Last night’s victory for Republican Bob Turner in NY’s 9th Congressional District was not as resounding as the 22-point blowout in Nevada’s 2d District, a district that is much more likely to play a role in contested Presidential and Senate races next year. And it shouldn’t be oversold, for some of the reasons Nate Silver identifies. But Sean Trende’s analysis is nonetheless a must-read regarding the broader trends it represents.
Also on a demographic note, this Atlantic article (aside from the error of forgetting – as I noted in the comments – that Rick Perry’s 2006 race was not his most recent election) is a good roundup of why Perry is the GOP candidate who offers the best hope of capturing a competitive share of the Hispanic vote, as he has traditionally done in Texas.
UPDATE: Closing comments due to a spambot invasion, which tends to happen when the blog isn’t updated frequently enough.

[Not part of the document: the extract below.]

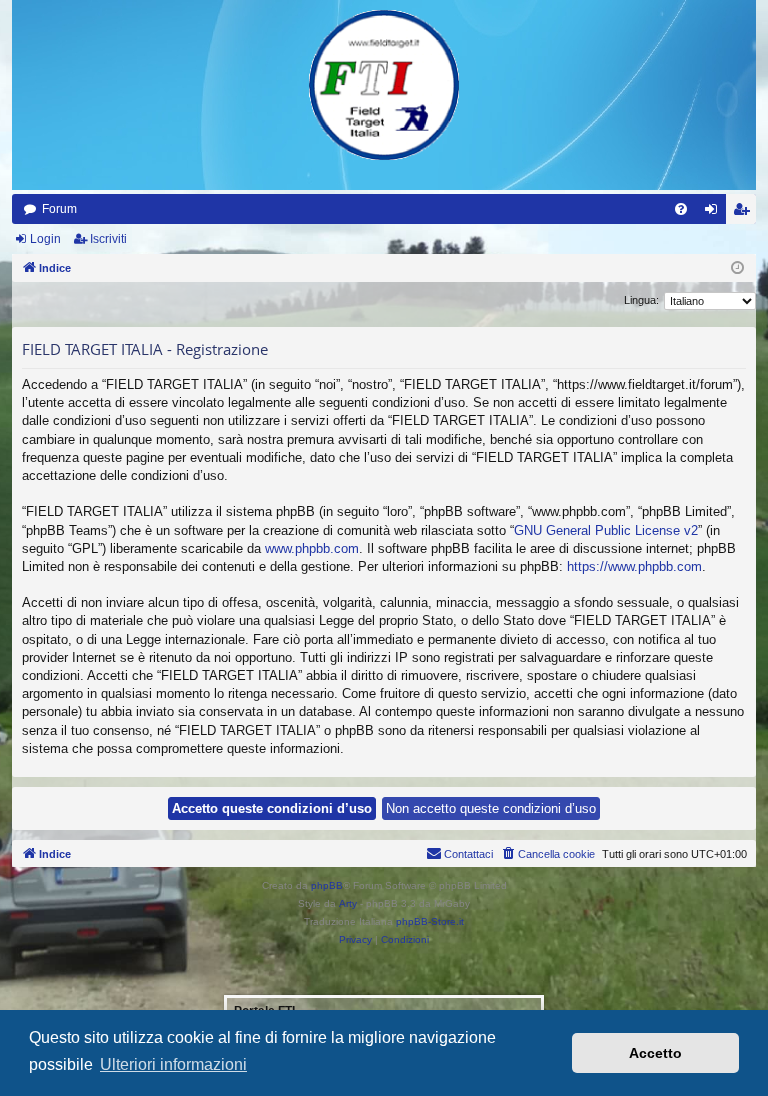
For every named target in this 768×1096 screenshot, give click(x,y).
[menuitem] (681, 209)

5 thoughts on “The Broader Meaning of NY-9”

  1. Sometimes there is no meaning. Except, as with the Brown case in Massachusettes, never take a vote for granted. You want to win, you campaign from day one until election day. The best case is in the funniest movie too few people ever saw: The Distinguished Gentleman. Vote for Jeff Johnson. The name you know.

  2. The tidal wave of anti-liberal/progressive ideas is coming. I think the Bamster will decide not to run for re-election because he could not handle losing.

  3. Certainly possible. LBJ did it, and there were few more politically savvy (or more ruthless, he made Nixon look gentle). But Lee, I don’t see a tidal wave. I see a ripple where most people are sick and tired of all of this shit. Next to Congress, Obama is the most popular person in the country. Of course, next to Congress, Hannibal Lechter is loved.